Catania, ex sindaco Enzo Bianco condannato per il dissesto: dovrà risarcire 48mila euro al Comune

Catania, ex sindaco Enzo Bianco condannato per il dissesto: dovrà risarcire 48mila euro al Comune

CATANIA – L’ex sindaco di Catania, Enzo Bianco è stato condannato dalla Sezione giurisdizionale della Corte dei conti al risarcimento del Comune per la cifra di 48mila euro ed è stata stabilita l’interdizione legale per 10 anni.

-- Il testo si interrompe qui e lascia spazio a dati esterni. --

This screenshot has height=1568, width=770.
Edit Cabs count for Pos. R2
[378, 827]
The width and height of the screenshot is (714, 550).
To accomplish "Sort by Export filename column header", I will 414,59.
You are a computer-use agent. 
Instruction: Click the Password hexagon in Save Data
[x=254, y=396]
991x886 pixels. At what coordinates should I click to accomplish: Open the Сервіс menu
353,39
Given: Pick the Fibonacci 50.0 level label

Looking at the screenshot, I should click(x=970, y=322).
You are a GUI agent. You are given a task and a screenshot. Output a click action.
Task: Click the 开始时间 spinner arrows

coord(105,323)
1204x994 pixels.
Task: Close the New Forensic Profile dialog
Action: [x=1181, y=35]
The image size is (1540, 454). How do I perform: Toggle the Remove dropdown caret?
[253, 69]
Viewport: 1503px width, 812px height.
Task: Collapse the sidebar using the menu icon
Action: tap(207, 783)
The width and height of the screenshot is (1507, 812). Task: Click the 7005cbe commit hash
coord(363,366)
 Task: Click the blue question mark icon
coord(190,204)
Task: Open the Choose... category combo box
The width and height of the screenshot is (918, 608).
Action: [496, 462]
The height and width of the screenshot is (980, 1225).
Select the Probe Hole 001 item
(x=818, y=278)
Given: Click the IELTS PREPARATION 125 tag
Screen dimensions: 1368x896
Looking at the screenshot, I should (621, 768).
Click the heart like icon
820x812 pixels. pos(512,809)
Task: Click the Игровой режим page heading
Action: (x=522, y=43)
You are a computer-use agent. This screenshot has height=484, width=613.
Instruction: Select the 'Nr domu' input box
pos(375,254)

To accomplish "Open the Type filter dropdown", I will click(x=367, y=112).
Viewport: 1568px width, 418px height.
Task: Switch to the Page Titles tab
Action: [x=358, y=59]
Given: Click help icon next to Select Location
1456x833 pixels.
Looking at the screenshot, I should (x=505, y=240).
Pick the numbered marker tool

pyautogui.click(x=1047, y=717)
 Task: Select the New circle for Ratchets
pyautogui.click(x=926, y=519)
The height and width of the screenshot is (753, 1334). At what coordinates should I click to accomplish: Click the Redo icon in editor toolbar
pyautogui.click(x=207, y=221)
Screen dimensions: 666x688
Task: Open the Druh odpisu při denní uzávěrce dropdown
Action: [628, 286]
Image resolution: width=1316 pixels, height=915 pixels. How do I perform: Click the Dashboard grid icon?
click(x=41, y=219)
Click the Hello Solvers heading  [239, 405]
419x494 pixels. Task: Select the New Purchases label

Pare che Enzo Bianco abbia contribuito al verificarsi del dissesto finanziario e, con lui, sarebbe stata condannata la sua Giunta (in carica dal 2013 al 2018) e il collegio dei Revisori di conti per il medesimo motivo. Pesanti condanne anche per gli assessori e interdittiva di 5 anni per i revisori dei conti.


Queste le cifre che dovranno dare al Comune: Luigi Bosco, 44mila euro; Rosario D’Agata 44mila euro; Giuseppe Girlando 44mila euro; Orazio Antonio Licandro 22mila euro; Angela Rosaria Mazzola 44mila euro; Salvatore Di Salvo 44mila euro; Marco Consoli Magnano San Lio 51mila euro; Angelo Villari 44mila euro; Valentina Odette Scialfa Chinnici 44mila euro; Natale Strano 21mila euro; Calogero Cittadino 14mila euro; Fabio Sciuto 21mila euro; Francesco Battaglia 14mila euro e Massimiliano Carmelo Lo Certo 14mila euro.


Interdittiva di 10 anni, invece, come detto, oltre che per Enzo Bianco, e anche per Luigi Bosco, Rosario D’Agata, Giuseppe Girlando, Orazio Antonio Licandro, Angela Rosaria Mazzola, Salvatore Di Salvo, Marco Consoli Magnano San Lio, Angelo Villari, Valentina Odette Scialfa Chinnici.



Le indagini che hanno portato a tale decreto della Corte dei conti sono state eseguite dalla Guardia di Finanza di Catania, coordinate dal procuratore della Corte dei conti. Nella decisione si può leggere: “Si deve ritenere, pertanto, che l’elemento soggettivo della colpa grave debba essere riscontrato nella condotta di tutti coloro i quali abbiano, nel corso di almeno due esercizi di bilancio, continuato ad approvare o ad apporre pareri favorevoli, nonostante il permanere delle predette criticità“.